To do: Reproduce the entries from the line containing "Viewport: 800px width, 909px height." through the end of the entries, inclusive, replacing "screenshot" with "image" and leaving everything else unchanged. Omit the pictures from your output.

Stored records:

____

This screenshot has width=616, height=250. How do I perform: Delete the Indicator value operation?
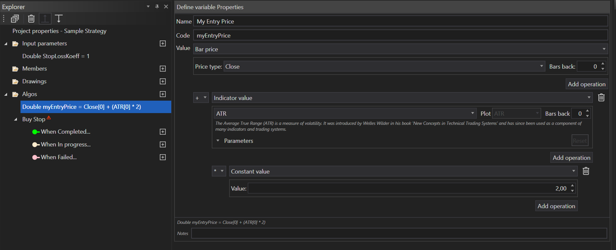pos(601,98)
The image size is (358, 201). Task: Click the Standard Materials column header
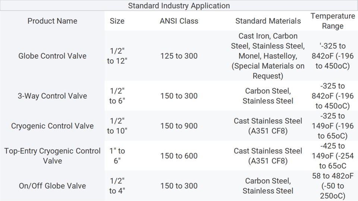[268, 21]
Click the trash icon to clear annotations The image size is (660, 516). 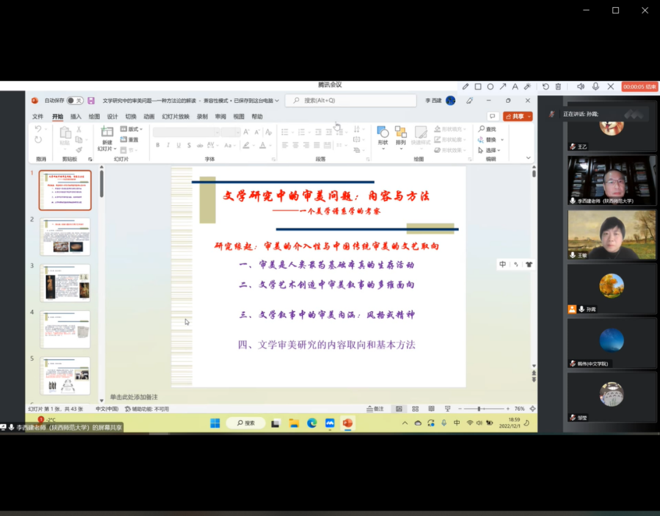click(559, 87)
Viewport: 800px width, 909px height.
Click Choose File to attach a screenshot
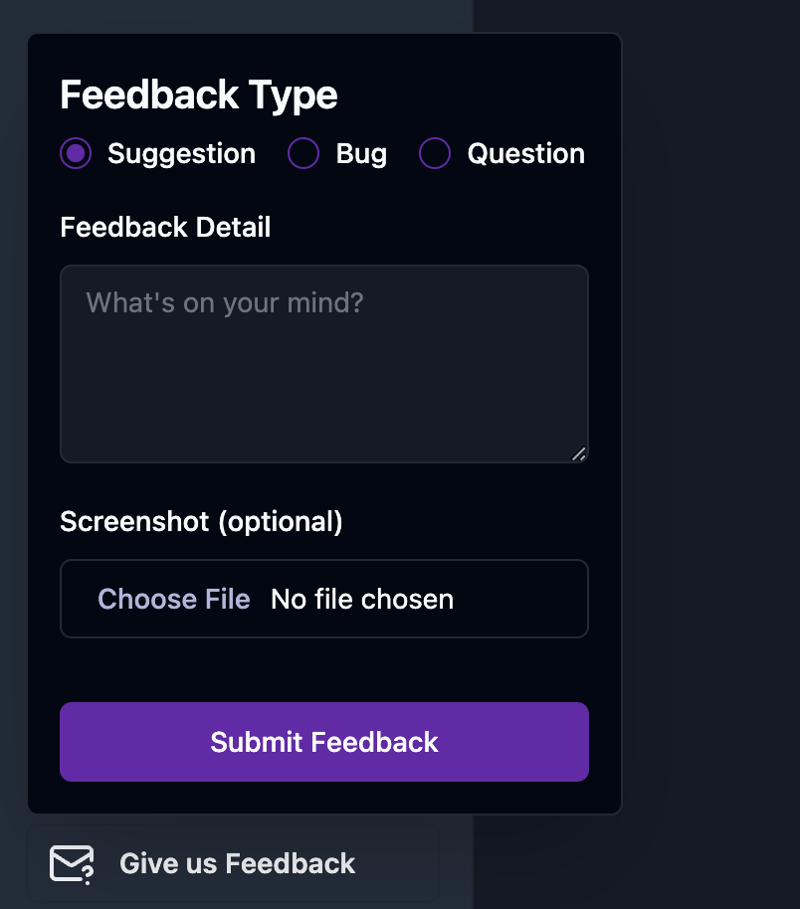tap(173, 599)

____

Problem solution:
Viewport: 800px width, 909px height.
Click Choose File to attach a image
tap(173, 599)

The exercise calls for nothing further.